A dual process approach to data governance and master data management (MDM) is one that can result in dramatic improvements within any given organisation.
According to Robert Rich, global program director of MDM at Aprimo, by banding the two specialisms together, businesses are creating opportunities that they would not ordinarily come across.
This power couple, as the data expert describes the merger in an article for Information management, is "equal to more than the sum of its parts".
Data governance is quite a broad term in so many ways, best described as the way in which an organisation brings together the overall supervision of various data policies and practices (quality, management, cleaning and so forth).
Gartner best sums up MDM as a "technology-enabled discipline" that sees organisations utilise IT to ensure "uniformity, accuracy, stewardship, semantic consistency and accountability" of its data assets.

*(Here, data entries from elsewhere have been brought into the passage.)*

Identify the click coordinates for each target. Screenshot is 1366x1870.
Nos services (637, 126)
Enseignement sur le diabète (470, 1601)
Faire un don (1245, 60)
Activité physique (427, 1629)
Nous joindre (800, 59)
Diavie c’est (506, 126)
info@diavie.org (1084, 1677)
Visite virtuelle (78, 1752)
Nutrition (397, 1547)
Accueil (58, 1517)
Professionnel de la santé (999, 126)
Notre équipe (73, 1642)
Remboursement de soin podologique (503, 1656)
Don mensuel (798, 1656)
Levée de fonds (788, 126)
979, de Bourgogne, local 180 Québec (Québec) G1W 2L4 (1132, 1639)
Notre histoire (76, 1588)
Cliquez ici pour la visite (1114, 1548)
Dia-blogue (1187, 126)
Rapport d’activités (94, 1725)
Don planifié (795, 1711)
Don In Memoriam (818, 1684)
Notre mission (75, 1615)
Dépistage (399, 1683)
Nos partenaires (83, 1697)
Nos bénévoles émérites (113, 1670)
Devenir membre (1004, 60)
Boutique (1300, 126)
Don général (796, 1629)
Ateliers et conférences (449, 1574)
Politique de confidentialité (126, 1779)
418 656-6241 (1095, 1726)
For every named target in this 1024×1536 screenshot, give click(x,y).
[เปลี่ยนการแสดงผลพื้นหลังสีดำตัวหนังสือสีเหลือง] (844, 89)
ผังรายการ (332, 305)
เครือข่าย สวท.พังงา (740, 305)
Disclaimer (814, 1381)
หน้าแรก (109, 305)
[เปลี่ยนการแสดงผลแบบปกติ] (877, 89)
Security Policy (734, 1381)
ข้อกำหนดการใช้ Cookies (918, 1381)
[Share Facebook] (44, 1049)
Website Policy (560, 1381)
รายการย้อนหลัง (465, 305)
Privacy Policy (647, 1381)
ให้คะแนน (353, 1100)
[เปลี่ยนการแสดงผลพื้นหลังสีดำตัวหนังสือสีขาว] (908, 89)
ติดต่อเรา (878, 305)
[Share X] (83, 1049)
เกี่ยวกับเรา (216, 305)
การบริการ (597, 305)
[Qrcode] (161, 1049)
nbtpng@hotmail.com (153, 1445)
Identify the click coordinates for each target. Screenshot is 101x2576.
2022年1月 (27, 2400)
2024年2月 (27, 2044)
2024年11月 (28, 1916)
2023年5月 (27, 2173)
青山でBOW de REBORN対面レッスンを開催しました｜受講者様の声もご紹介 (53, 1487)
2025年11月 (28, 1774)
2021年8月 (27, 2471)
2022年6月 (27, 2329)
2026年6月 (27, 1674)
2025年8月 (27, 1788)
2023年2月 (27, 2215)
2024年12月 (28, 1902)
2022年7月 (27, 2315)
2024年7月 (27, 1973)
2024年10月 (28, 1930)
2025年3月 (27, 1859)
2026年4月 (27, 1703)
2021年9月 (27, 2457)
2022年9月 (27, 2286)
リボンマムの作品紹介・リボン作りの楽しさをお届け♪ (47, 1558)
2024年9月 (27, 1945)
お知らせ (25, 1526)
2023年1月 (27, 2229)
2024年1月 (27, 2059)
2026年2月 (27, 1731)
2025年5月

Naturally, there is a great deal of crossover, but both are very much independent entities, which specific emphasis on their own key areas.
It's not about competition between the two divisions of data, Mr Rich is keen to note. When it comes to the "next evolution" of managing and governing data, it matters little which takes a lead role. This is perhaps a parochial way of thinking about it.
"Rather, the two related but distinct practices need to merge into a discipline called master data governance," he explains, citing Aaorn Zornes, chief research officer for the MDM Institute, as a key and insightful advocate of this view.
"Enterprise-level governance that spans both data and process is increasingly a key requirement put forth by IT executive management. While MDM purports to span the entire master data lifecycle – including creation, cleansing, harmonising and archiving – business process management claims to dominate the same for the business process lifecycle."
Mr Rich, who has been responsible for delivering data quality in areas such as product management and product marketing, concludes by saying that unifying the two areas requires overhauling technical and organisational challenges.